Manufacturing: Rustbelt Recovery
Against all the odds, American factories are coming back to life. Thank the rest of the world for that
CHICAGO AND WASHINGTON, DC | from the print edition
[Greg Ip] ACME INDUSTRIES is a small contract manufacturer with only ten big customers. But those customers are a cross-section of the industrial economy, spanning mining, oil, transport and construction. Right now, Acme’s order book is bulging. “Everyone is up across the board,” says Bob Clifford, the company’s head of sales and marketing.

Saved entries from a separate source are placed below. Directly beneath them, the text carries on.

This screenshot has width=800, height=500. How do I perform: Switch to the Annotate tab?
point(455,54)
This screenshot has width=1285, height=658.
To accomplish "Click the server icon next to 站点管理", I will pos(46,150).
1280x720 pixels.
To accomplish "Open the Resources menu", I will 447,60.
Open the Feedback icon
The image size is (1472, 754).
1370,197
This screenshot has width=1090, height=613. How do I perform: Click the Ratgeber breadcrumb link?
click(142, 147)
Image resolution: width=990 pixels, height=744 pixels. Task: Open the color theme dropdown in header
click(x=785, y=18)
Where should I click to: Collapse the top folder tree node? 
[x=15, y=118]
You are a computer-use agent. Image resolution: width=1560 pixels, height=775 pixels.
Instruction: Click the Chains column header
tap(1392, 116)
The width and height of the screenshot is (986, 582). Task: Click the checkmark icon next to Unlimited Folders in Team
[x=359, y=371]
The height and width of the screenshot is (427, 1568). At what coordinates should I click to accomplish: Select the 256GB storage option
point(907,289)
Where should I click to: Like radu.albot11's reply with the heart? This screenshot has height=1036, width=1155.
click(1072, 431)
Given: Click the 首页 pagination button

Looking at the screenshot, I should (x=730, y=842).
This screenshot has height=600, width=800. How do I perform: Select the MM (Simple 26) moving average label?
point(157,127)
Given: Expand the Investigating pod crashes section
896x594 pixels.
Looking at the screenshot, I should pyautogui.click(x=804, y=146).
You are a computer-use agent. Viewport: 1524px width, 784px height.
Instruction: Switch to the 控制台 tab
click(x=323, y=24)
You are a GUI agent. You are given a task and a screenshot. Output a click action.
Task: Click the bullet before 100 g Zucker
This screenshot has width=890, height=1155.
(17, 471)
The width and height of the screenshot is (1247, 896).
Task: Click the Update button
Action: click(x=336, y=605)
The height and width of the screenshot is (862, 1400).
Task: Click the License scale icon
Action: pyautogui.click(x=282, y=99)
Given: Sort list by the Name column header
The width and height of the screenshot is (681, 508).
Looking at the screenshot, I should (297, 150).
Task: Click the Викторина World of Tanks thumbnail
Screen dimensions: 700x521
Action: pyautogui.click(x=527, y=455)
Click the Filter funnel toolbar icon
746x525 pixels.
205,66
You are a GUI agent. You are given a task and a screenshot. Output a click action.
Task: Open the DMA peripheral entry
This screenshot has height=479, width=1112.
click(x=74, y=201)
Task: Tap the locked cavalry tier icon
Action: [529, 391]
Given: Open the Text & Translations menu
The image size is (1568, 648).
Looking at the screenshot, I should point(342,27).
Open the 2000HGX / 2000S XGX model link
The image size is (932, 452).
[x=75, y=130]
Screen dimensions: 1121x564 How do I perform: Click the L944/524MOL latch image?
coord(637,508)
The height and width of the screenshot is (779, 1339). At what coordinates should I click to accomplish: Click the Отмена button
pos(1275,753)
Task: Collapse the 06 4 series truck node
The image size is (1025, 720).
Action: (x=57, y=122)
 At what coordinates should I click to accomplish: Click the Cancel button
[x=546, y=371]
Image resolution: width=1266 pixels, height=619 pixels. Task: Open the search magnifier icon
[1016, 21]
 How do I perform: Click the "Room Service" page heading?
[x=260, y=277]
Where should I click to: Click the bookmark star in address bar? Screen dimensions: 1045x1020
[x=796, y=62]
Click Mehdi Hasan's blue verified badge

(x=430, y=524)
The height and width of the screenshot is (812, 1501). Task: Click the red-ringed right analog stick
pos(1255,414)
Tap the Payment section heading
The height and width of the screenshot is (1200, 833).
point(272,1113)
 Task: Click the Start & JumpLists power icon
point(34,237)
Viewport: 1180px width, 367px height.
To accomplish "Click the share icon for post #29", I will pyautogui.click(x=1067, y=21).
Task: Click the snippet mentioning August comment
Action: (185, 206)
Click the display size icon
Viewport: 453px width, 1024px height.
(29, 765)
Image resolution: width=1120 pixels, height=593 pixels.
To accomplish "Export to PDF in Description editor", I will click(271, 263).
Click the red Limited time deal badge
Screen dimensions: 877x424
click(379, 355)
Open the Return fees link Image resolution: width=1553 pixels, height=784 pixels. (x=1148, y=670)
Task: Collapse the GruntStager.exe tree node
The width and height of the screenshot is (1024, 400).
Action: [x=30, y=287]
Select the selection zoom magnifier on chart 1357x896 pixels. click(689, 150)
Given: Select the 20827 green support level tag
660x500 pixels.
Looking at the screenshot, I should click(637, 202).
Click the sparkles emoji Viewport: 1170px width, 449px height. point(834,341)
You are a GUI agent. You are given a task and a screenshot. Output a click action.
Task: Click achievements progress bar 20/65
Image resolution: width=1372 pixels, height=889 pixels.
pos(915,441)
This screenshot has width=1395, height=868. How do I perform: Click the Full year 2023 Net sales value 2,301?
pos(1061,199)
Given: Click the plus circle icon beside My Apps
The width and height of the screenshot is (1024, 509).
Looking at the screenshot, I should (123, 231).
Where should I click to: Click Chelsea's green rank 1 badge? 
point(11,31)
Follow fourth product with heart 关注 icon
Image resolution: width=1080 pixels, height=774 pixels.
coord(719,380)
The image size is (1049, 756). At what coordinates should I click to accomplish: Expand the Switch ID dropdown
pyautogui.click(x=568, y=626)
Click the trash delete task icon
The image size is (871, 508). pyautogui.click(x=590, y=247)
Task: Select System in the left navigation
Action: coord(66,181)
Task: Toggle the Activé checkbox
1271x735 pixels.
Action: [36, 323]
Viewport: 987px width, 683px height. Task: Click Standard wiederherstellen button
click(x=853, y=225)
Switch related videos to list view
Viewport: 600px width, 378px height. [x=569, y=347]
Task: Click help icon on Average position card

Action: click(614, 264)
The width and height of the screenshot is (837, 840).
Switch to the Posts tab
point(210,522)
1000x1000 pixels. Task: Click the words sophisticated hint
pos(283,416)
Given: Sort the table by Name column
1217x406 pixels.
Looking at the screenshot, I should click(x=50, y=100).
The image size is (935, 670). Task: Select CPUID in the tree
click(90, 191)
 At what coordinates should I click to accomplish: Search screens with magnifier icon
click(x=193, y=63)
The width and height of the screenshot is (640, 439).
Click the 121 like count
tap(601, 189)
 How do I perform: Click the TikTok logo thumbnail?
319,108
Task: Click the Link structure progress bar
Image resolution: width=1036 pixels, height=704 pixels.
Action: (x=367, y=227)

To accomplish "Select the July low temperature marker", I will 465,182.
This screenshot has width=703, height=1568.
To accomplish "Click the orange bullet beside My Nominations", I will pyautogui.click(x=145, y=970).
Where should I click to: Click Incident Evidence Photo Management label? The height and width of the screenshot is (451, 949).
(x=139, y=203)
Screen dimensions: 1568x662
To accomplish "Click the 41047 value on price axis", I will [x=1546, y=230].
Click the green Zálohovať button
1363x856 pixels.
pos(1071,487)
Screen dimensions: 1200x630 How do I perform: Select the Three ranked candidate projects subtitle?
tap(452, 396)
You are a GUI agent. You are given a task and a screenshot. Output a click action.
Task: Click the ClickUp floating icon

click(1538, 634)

In one corner of its factory just outside Chicago, three workers polish what looks like a steel Lego brick the size of a steamer trunk. This is designed to channel water underground at high pressure, and will go into natural-gas-drilling equipment. In another corner sit rows of hollow steel cylinders that will hold bearings inside the wheels of gigantic mining trucks being built in nearby Peoria. Mr Clifford points to several parts destined for diesel locomotives built by a subsidiary of Caterpillar a big maker of heavy equipment. Caterpillar is booming, and its ecosystem of suppliers across Illinois is “seeing a real trickle-down effect,” he says.
At the nadir of the recession Acme’s sales had fallen 20% and it had laid off ten of its 125 employees. Sales are back up, the head count is now up to 130, and Acme reckons it will hire 20 more people this year to handle the growing order book.
For the first time in many years, American manufacturing is doing better than the rest of the economy. Manufacturing output tumbled 15% over the course of the recession, from December 2007 to the end of June 2009. Since then it has recovered two-thirds of that drop; production is now just 5% below its peak level (see chart 1).